In today's Winnipeg Free Press we learn that surgical and diagnostic procedure wait times grew in June. Instead of working with doctors and healthcare professionals in the public system, the province's Task Force has put private profit over patient care - and Manitobans are paying the price. We need to fix health care, not privatize it.

Also in the Free Press, opinion columnist Tom Brodbeck notes that the incumbent PC government's record in office is more important than their recent campaign promises:

"The Tories amalgamated hospital operations between 2017 and 2019 in Winnipeg and cut funding for acute-care services, which has negatively impacted the delivery of health-care services. Emergency wait times have doubled since 2017 and delays for surgical and diagnostic services are worse today in most categories than they were prior to the COVID-19 pandemic. The decisions that led to those failures must be scrutinized and the politicians that made them must explain themselves. Do they still stand by those decisions? If so, why? If not, why not?"

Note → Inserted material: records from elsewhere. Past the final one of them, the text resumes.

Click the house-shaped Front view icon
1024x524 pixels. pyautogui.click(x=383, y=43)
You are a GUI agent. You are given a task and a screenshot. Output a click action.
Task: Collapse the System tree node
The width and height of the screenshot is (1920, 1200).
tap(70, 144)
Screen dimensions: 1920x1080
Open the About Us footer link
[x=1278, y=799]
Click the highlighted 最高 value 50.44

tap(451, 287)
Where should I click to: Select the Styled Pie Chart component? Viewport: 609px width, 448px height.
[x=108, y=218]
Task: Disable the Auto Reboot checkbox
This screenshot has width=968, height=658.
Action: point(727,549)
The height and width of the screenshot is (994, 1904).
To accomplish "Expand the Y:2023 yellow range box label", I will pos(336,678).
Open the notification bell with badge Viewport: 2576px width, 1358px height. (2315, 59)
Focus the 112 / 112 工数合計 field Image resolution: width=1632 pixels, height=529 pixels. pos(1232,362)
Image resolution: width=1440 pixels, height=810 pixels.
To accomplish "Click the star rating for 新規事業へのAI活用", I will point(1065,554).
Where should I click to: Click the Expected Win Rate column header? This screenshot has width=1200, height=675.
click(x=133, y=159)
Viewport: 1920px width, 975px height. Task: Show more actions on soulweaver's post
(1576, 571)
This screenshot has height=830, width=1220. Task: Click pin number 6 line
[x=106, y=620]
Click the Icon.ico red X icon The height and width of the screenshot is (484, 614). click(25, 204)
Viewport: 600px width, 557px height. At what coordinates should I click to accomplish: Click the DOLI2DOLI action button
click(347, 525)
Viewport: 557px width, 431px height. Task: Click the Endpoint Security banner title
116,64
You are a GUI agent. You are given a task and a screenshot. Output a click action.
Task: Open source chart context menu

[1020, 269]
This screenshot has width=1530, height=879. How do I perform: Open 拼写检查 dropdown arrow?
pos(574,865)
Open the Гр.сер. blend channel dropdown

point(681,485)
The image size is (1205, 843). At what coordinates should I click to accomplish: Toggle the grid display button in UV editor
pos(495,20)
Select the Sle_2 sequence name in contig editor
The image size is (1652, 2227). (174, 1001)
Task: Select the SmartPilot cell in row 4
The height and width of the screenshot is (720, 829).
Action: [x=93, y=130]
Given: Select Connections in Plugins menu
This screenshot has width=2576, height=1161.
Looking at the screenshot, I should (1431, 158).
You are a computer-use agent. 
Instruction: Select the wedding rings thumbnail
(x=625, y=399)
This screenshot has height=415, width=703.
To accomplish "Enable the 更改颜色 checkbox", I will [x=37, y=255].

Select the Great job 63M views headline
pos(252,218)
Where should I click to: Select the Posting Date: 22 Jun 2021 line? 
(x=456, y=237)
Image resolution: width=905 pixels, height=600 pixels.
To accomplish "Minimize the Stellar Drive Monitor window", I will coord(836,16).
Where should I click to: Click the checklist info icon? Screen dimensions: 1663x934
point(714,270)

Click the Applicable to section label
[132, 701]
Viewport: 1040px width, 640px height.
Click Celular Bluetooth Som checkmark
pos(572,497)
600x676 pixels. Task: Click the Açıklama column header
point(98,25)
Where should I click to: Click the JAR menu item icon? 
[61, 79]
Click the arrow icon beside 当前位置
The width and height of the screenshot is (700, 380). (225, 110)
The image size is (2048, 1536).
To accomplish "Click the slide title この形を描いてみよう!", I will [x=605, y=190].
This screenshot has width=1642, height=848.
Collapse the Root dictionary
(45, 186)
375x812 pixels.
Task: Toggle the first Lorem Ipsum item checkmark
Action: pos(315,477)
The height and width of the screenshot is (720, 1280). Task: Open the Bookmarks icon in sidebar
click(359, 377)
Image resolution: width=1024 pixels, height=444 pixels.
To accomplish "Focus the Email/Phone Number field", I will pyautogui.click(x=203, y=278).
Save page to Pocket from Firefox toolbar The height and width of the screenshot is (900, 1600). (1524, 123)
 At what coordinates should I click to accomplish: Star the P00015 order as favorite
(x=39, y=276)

CBC reports on the new recommendations put forward by Doctors Manitoba. MHC welcomes this contribution to the public debate on healthcare for the 2023 Manitoba Election. It is vital to hear from the front lines on ways to build back from the damage done by seven years of cuts, chaos and privatization.

CTV reports on members of the Union of Taxation Employees - a component of the Public Service Alliance of Canada - holding their convention in Winnipeg this week and marching to support the families of missing and murdered Indigenous women and girls, calling for a search of the Prairie Green Landfill.